The cs61-sections/s06
directory contains a program called matrixmultiply
(source in matrixmultiply.cc
). This program creates two random square
matrices, multiplies them together, prints some information about their
product, then exits.
In the handout code, matrixmultiply-base.cc
and matrixmultiply.cc
do
exactly the same task. Your first job is to transform the matrixmultiply.cc
version so that it runs as fast as possible, while producing almost exactly
the same results as the original for all arguments. Your second job is to
explain your results by reasoning about the processor cache.
Processor cache
Modern processors access all primary memory through the medium of cache memory. This kind of memory is located physically closer to the processor than primary memory. Shorter wires means faster access: the closest cache memory is ~60x faster for the processor to access than primary memory. But there is also much less space available close to the processor, and cache memory can use a different technology than primary memory. So cache memory is smaller and more expensive than primary memory.
Cache memory is organized into aligned blocks called cache lines. Common cache line sizes are 64 bytes or 128 bytes.
To access an address in primary memory, a processor obtains a lock on the surrounding cache line (preventing other processors from modifying it), then moves the cache line into the cache.
Matrix multiplication background
A matrix is a 2D array of numbers. An \(m\times n\) matrix has \(m\) rows and \(n\) columns; the value in row \(i\) and column \(j\) is written \(m_{ij}\), or, in more C-like notation, \(m[i, j]\) or \(m[i][j]\).
A square matrix has the same number of rows and columns: \(m = n\).
The product of two matrices \(a\) and \(b\), written \(a \times b\) or \(a \ast b\), is calculated by the following rules.
- \(a\) must have the same number of columns as \(b\) has rows.
- If \(a\) has dimensions \(m\times n\), and \(b\) has dimensions \(n\times p\), then \(c = a \times b\) has dimensions \(m \times p\): it has \(a\)’s row count and \(b\)’s column count.
If \(c = a \times b\), then
\[ c_{ij} = \sum_{0\leq k < n} a_{ik}b_{kj}. \]
Some pictures might help.
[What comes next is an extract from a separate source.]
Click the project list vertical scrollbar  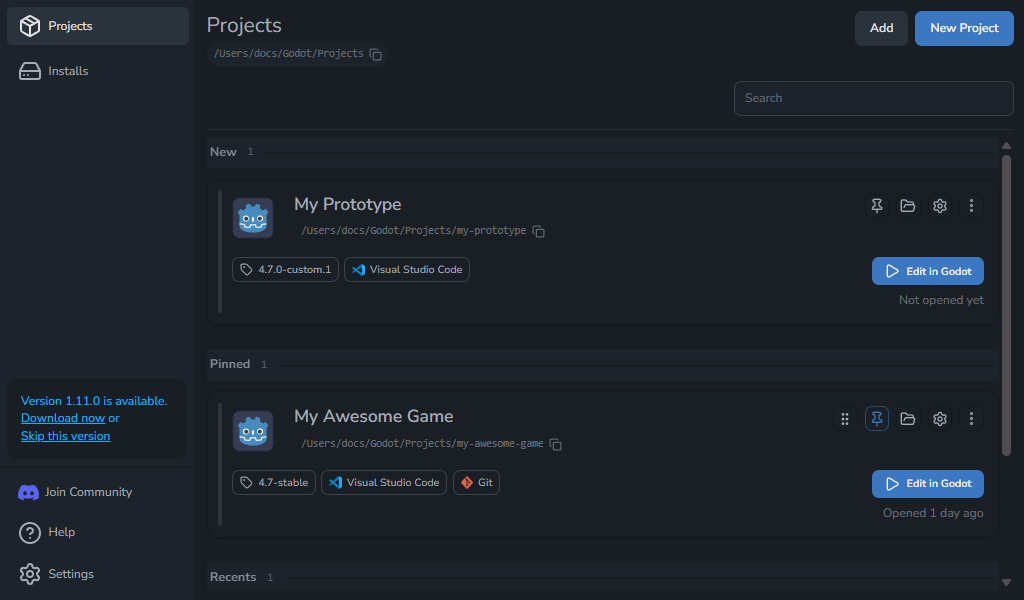(x=1006, y=305)
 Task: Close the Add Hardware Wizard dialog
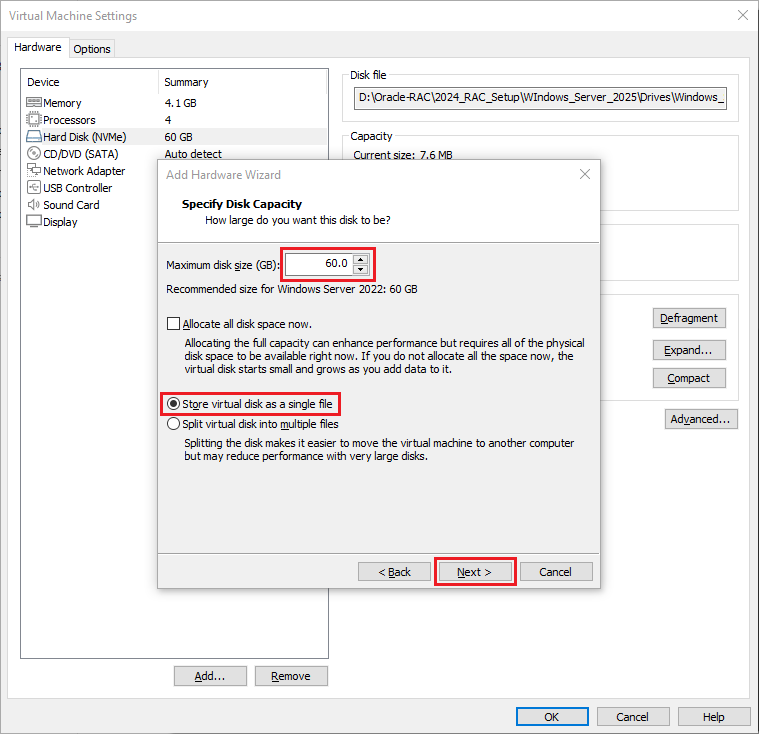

Here’s how the dimensions work:
And here’s the values used to compute element \(c_{ij}\) of the destination matrix:
Matrixes in most languages are stored in row-major order. That means that we store the matrix in a single array, where the values for each row are grouped together. For instance, if \(a\) were a 4x4 square matrix, we’d store its (zero-indexed) elements in this order:
0. a[0,0]
1. a[0,1]
2. a[0,2]
3. a[0,3]
4. a[1,0]
5. a[1,1]
…
14. a[3,2]
15. a[3,3]
Thus, element \(a_{ij}\) is stored in array index a[i*NCOLS + j]
, where
NCOLS
is the number of columns (here, 4).
Your task
Once you get the “aha” insight you should be able to make matrix_multiply
take no more than 0.1x the time of the base, while producing statistics that
are 0% off.
Followup questions—answering them will demonstrate your understanding of processor caches:
- Find the fastest matrix multiplier you can.
- Find the slowest matrix multiplier you can.
- Explain why these multipliers are fast and slow, referring to processor cache design.
- Find a fast matrix multiplier that uses
sqmatrix::transpose
and one that does not. - Speed up
sqmatrix::transpose
if you can. - Find a radically faster matrix multiplier that relies on a library such as BLAS.
Note: You can copy matrixmultiply.cc
as many times as you like. If you use
filenames like matrixmultiply-magic.cc
, the makefile will generate binaries
like matrixmultiply-magic
.
And some other followup questions:
- If you run
./matrixmultiply -n N
several times with the sameN
, you should notice that the corner statistics all stay about the same—even though the input matrices are being initialized randomly, and differently, each time. Why?